→ Your objective
Repeat the entries exactly as they are written.
★ ★ ★ ★
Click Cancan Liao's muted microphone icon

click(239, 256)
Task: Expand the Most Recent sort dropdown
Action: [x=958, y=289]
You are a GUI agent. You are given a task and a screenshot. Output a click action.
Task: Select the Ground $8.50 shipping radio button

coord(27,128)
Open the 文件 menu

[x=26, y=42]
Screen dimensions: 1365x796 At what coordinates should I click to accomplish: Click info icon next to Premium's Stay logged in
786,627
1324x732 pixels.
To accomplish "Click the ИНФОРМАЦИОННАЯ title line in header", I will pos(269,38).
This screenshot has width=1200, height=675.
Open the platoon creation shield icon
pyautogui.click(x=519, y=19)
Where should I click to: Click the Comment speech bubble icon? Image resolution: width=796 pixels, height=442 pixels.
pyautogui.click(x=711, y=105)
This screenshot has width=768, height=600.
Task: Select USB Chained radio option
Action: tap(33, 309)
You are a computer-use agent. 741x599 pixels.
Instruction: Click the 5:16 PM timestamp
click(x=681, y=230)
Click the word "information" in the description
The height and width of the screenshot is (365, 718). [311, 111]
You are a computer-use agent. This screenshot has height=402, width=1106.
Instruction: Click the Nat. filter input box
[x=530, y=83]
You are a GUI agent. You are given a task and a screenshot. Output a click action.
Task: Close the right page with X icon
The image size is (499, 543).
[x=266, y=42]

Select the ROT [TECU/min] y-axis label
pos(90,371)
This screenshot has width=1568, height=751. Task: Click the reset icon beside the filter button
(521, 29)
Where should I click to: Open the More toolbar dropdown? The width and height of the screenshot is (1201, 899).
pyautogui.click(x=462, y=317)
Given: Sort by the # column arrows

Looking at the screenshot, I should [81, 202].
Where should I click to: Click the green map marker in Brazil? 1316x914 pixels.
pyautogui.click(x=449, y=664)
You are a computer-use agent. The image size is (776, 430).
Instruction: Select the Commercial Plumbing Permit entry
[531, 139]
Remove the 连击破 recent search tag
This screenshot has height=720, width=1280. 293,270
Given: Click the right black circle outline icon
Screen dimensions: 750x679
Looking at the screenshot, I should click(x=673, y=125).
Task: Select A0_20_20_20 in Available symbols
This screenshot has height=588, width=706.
★ ★ ★ ★
→ Answer section
Click Cancan Liao's muted microphone icon

click(239, 256)
Task: Expand the Most Recent sort dropdown
Action: [x=958, y=289]
You are a GUI agent. You are given a task and a screenshot. Output a click action.
Task: Select the Ground $8.50 shipping radio button

coord(27,128)
Open the 文件 menu

[x=26, y=42]
Screen dimensions: 1365x796 At what coordinates should I click to accomplish: Click info icon next to Premium's Stay logged in
786,627
1324x732 pixels.
To accomplish "Click the ИНФОРМАЦИОННАЯ title line in header", I will pos(269,38).
This screenshot has width=1200, height=675.
Open the platoon creation shield icon
pyautogui.click(x=519, y=19)
Where should I click to: Click the Comment speech bubble icon? Image resolution: width=796 pixels, height=442 pixels.
pyautogui.click(x=711, y=105)
This screenshot has width=768, height=600.
Task: Select USB Chained radio option
Action: tap(33, 309)
You are a computer-use agent. 741x599 pixels.
Instruction: Click the 5:16 PM timestamp
click(x=681, y=230)
Click the word "information" in the description
The height and width of the screenshot is (365, 718). [311, 111]
You are a computer-use agent. This screenshot has height=402, width=1106.
Instruction: Click the Nat. filter input box
[x=530, y=83]
You are a GUI agent. You are given a task and a screenshot. Output a click action.
Task: Close the right page with X icon
The image size is (499, 543).
[x=266, y=42]

Select the ROT [TECU/min] y-axis label
pos(90,371)
This screenshot has width=1568, height=751. Task: Click the reset icon beside the filter button
(521, 29)
Where should I click to: Open the More toolbar dropdown? The width and height of the screenshot is (1201, 899).
pyautogui.click(x=462, y=317)
Given: Sort by the # column arrows

Looking at the screenshot, I should [81, 202].
Where should I click to: Click the green map marker in Brazil? 1316x914 pixels.
pyautogui.click(x=449, y=664)
You are a computer-use agent. The image size is (776, 430).
Instruction: Select the Commercial Plumbing Permit entry
[531, 139]
Remove the 连击破 recent search tag
This screenshot has height=720, width=1280. 293,270
Given: Click the right black circle outline icon
Screen dimensions: 750x679
Looking at the screenshot, I should click(x=673, y=125).
Task: Select A0_20_20_20 in Available symbols
This screenshot has height=588, width=706.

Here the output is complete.